Amberg
30.10.2018 - 13:09 Uhr

Grabpflege aus Dankbarkeit

Friedhofsgang und Gräbersegnung gehören seit jeher zu Allerheiligen. Jeder möchte dann gerne ein vorzeigbares Familiengrab haben. Warum eigentlich?

Ursula Amann hat das ganze Jahr über Freude am Friedhofsbesuch und an der Grabpflege, insbesondere an Allerheiligen. Für das Ehepaar Amann ist der Friedhof ein Ort der Ruhe und der Einkehr. Bild: ads
Ursula Amann hat das ganze Jahr über Freude am Friedhofsbesuch und an der Grabpflege, insbesondere an Allerheiligen. Für das Ehepaar Amann ist der Friedhof ein Ort der Ruhe und der Einkehr.

Für Franz und Gabi Moosburger gehört der Samstagnachmittag das ganze Jahr über dem Friedhofsgang und der Grabpflege an der Ruhestätte der Eltern, denn unter der Woche steht das Ehepaar in seiner Metzgerei und findet nicht die nötige Zeit dazu.
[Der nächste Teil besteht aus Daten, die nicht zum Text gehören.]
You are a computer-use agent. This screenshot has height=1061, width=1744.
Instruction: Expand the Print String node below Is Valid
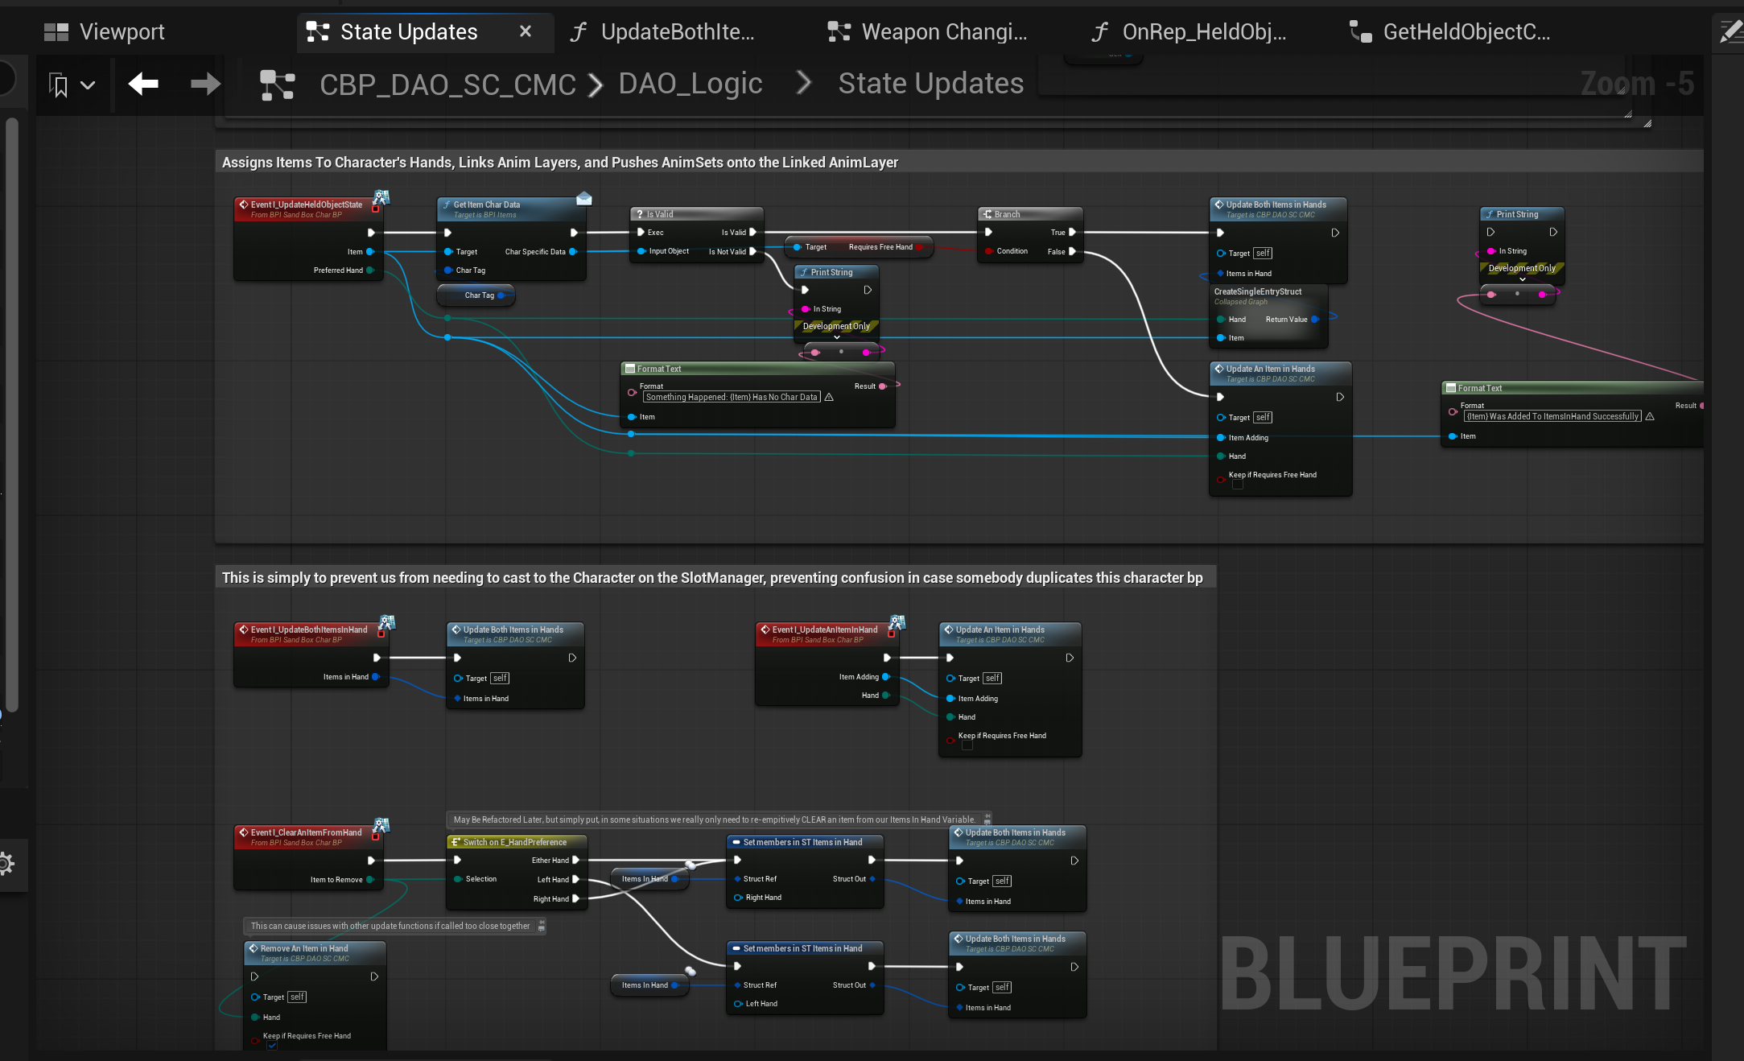[x=837, y=337]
Für Allerheiligen wird das Grab dann ganz besonders herausgeputzt, nachdem der Grabstein und die Laterne gründlich gereinigt wurden, das Erdreich aufgefüllt und die Herbstbepflanzung der Sommerbepflanzung gewichen ist. Das Schmücken der Grabstätte und der Friedhofsbesuch an Allerheiligen gehören für Gabi und Franz Moosburger zur Familientradition, denn die Eltern und Großeltern machten das genauso. "Für uns ist das nicht nur Gedenken an die Verstorbenen, sondern eine gewisse Wertschätzung den Verstorbenen gegenüber und Respekt vor deren Lebensleistung", sind sich Franz und Gabi Moosburger einig.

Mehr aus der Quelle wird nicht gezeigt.